Aposta “francesa” num segmento que, há cerca de duas décadas, apresentava inúmeras opções (Suzuki DR, Yamaha XT, Honda XL, Kawasaki KLX além de algumas propostas europeias), a Mash Adventure 400R chega a Portugal para colmatar importante lacuna na hora de subir de classe. Para os mais recentes motociclistas que, usufruindo da possibilidade de conduzir as pequenas 125 cc, ficaram rendidos aos encantos das duas rodas, esta é a possibilidade de dar um passo em frente… pelos caminhos da aventura.
A Mash, marca gaulesa que, como muitas outras por esse mundo fora, está rendida aos encantos económicos das linhas de produção a Oriente, saiu da sua zona de conforto, das café-racer às scramblers ou outras variantes de design clássico e motores pequenos, para lançar uma trail de média cilindrada. Com base produzida pela chinesa Shineray (que conta com cerca de uma centena de modelos no seu catálogo, entre motos, ATV e até automóveis), a Adventure surpreende pela qualidade da maior parte dos componentes utilizados mesmo se, e dentro de uma lógica economicista, são facilmente percetíveis alguns pontos a necessitar de melhorias.
Com elegância que justifica a elevada altura do banco ao solo, a imagem simpática e nada intimidatória da Mash é o primeiro ponto positivo para quem quer estrear-se nas andanças aventureiras, em asfalto como em off-road. E mesmo em cidade, apesar da altura, beneficia do peso contido e bom equilíbrio geral para desenvencilhar-se do trânsito, sobretudo deixando em casa as malas de alumínio, opcional com capacidade para 70 litros e preço de 400 euros. A posição de condução descontraída, alta e com guiador largo, permite fácil controlo em todas as situações revela-se bastante confortável, ajudada por banco esguio (como convém a uma endurista) mas de acertada densidade, garantia de bem-estar mesmo em tiradas mais longas.

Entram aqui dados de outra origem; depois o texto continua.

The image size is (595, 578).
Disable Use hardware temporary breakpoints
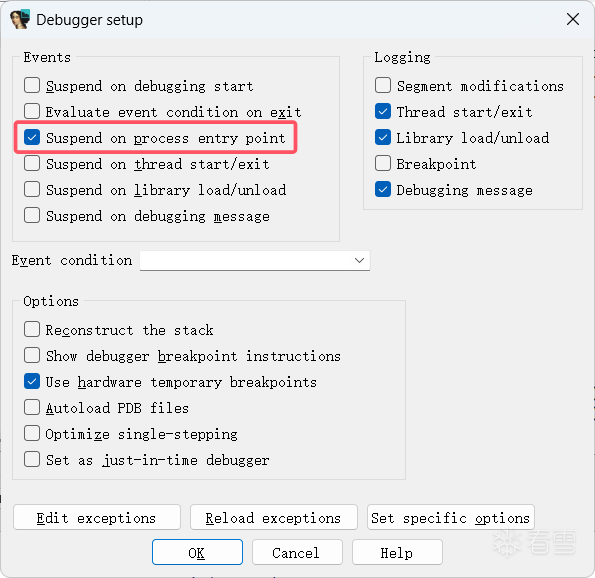click(x=32, y=381)
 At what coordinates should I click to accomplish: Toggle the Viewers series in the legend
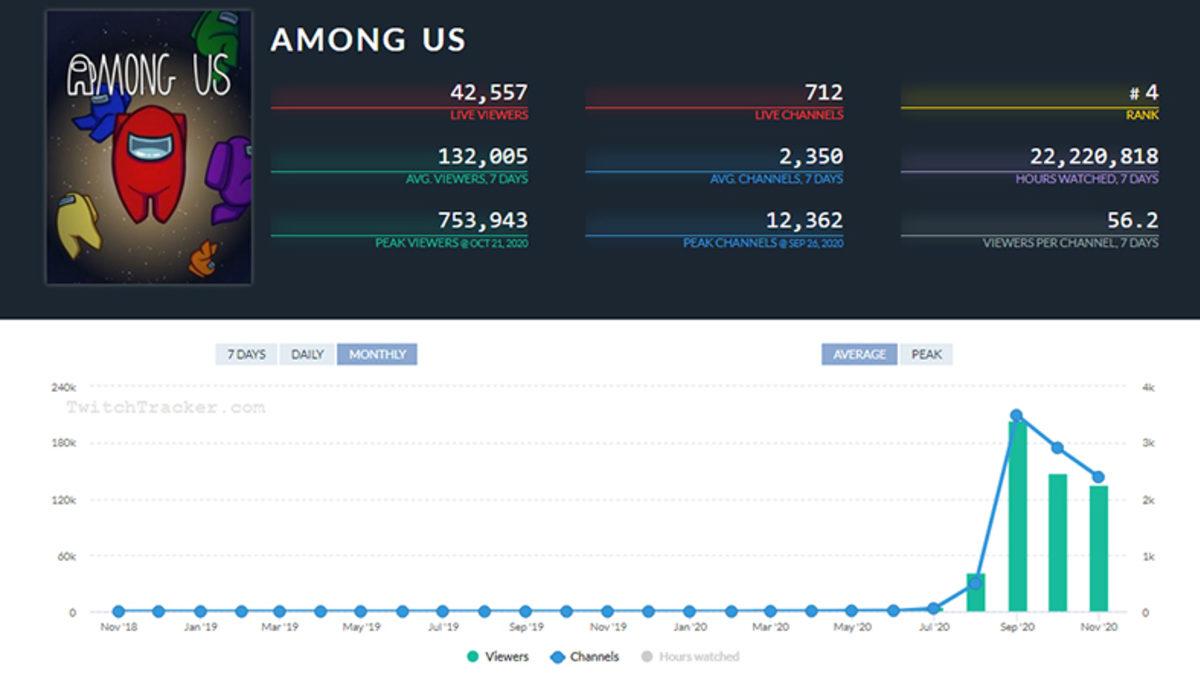click(502, 657)
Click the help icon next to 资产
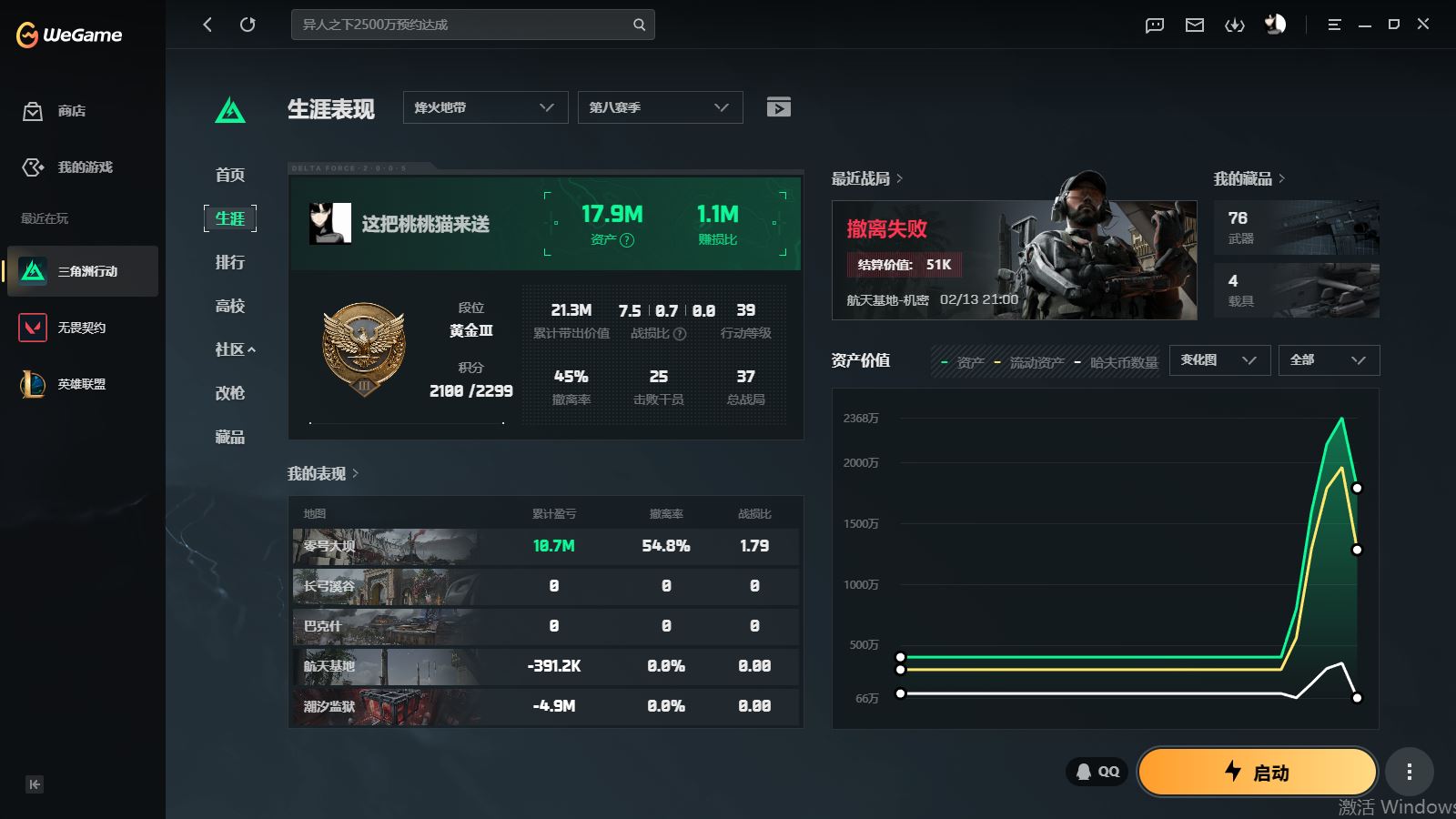Screen dimensions: 1456x819 click(x=627, y=240)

Motor a trabalhar e… nova surpresa. O ronco emitido pela dupla ponteira de escape parece de unidade de maior cilindrada e deixa transparecer grande vivacidade. Claro que importa aqui não esquecer que estamos a falar de um bloco monocilíndrico refrigerado por ar e óleo que, longe de oferecer um manancial de sensações fortes, tem potência que não chega aos 30 cavalos. Suficiente, ainda assim, para as ambições de aprendizagem dos que sonham em dar a volta ao Mundo… daqui a uns anos. Motor equilibrado, com entrega de potência muito linear e nível de vibrações aceitável, que mostra mais alma quando se entra na segunda metade da escala do conta-rotações. Nova vida para lá das 5000 rotações por minuto, exigindo então mais trabalho com o pé esquerdo no acionamento da precisa e bem escalonada caixa de 5 velocidades, embora, não raras vezes, surja a tendência para tentar descobrir a 6.ª relação…
Bem sentados e com um motor que chega para as encomendas, nova surpresa – nunca esquecer que estamos a falar de uma moto com preço equiparável a algumas scooters de 125 cc!... – na ciclística, onde o quadro tubular, básico mas eficaz, é acompanhado por sistema de amortecimento digno de maxi-trail de eleição. Suspensões Fast Ace inteiramente reguláveis, da extensão à compressão passando pela afinação da pré-carga nos dois eixos, que permite encontrar o melhor acerto em todas as utilizações, da rigidez necessária à maior estabilidade em estrada à maior suavidade nas incursões em todo-o-terreno. Nota negativa, ou menos positiva, para a travagem, com funcionamento que está longe do prometido pelo fantástico aspeto dos discos e pinças.
A potência existe, é certo, mas a forma como é entregue torna a condução algo delicada quando se pretende andar mais depressa ou quando as condições do piso estão longe de ser as ideais. O travão dianteiro oferece uma sensação inicial de completa ausência, parecendo nem morder, tamanha é a progressividade, para depois, quando se aperta com vigor a manete, começar a reduzir a velocidade de forma demasiado lenta.
Para compensar esta ausência haverá tendência natural para compensar com o elemento posterior que, por seu turno, mostrou forte propensão a bloquear de forma inusitada. Apenas medianos na terra, mostraram ser o ponto mais fraco da Mash Adventure em cidade como em estrada. Mas, ainda assim, sem hipotecar o potencial de máquina honesta e trabalhadora, com boa imagem e equipamento de bom nível, mas que tem no preço, sem sombra de dúvida, o melhor dos trunfos.